Un décret publié au Journal officiel élargit la liste des maladies professionnelles reconnues chez les sapeurs-pompiers, en y intégrant plusieurs cancers jusque-là absents. Cette évolution concerne à la fois les pompiers professionnels, les volontaires et les militaires engagés de manière permanente dans des missions de sécurité civile, et marque une avancée attendue de longue date par la profession.

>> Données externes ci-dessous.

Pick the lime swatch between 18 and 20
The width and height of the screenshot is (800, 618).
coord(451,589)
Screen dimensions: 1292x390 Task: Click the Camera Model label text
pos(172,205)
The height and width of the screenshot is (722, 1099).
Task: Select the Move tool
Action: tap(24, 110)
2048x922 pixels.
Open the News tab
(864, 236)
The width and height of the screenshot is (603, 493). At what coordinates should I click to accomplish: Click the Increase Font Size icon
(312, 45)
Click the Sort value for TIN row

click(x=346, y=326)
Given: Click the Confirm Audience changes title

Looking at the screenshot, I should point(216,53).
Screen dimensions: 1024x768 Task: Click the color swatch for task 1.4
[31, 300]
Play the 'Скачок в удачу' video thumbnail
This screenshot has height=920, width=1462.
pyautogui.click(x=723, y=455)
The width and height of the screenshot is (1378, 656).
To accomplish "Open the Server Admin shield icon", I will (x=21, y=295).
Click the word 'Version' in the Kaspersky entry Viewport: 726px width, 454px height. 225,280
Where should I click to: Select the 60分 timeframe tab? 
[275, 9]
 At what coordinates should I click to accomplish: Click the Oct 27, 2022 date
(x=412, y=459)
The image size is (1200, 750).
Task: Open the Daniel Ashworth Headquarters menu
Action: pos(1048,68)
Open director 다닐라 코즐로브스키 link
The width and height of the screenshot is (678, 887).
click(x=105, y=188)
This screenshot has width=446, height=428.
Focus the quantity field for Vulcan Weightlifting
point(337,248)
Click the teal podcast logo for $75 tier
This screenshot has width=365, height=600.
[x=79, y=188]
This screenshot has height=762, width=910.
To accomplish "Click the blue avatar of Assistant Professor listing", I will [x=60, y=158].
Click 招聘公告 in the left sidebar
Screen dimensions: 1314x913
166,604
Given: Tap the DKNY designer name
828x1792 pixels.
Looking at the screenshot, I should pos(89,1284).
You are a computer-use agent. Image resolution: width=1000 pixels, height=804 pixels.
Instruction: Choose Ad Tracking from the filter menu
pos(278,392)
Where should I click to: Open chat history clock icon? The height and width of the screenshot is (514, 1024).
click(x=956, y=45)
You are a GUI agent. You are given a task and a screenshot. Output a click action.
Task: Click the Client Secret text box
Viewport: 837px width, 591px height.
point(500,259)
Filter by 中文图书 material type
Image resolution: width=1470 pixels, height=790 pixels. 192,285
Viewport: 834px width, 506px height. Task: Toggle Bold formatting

Des pathologies désormais officiellement liées aux interventions

Le texte actualise deux tableaux relatifs à l’exposition aux fumées de combustion et à l’inhalation d’amiante. Désormais, les mésothéliomes et les cancers de la vessie sont considérés comme pouvant résulter de l’activité opérationnelle, parfois des décennies après l’exposition. Jusqu’ici, seuls deux cancers étaient reconnus comme maladies professionnelles chez les pompiers, une situation jugée largement insuffisante au regard des connaissances scientifiques actuelles.

Cette reconnaissance ouvre droit à une indemnisation spécifique, sans procédure lourde, dès lors que la situation du malade correspond aux critères établis. Elle s’appuie notamment sur les travaux du Centre international de recherche sur le cancer, qui avait mis en évidence dès 2022 un lien probable entre ces pathologies et l’exposition répétée aux fumées toxiques lors des incendies.

Au-delà de l’enjeu financier, les représentants des pompiers insistent sur la portée préventive de cette décision. Elle doit, selon eux, renforcer la vigilance sur les équipements de protection et accélérer les travaux en cours pour mieux évaluer et limiter les risques sanitaires liés à ce métier exposé.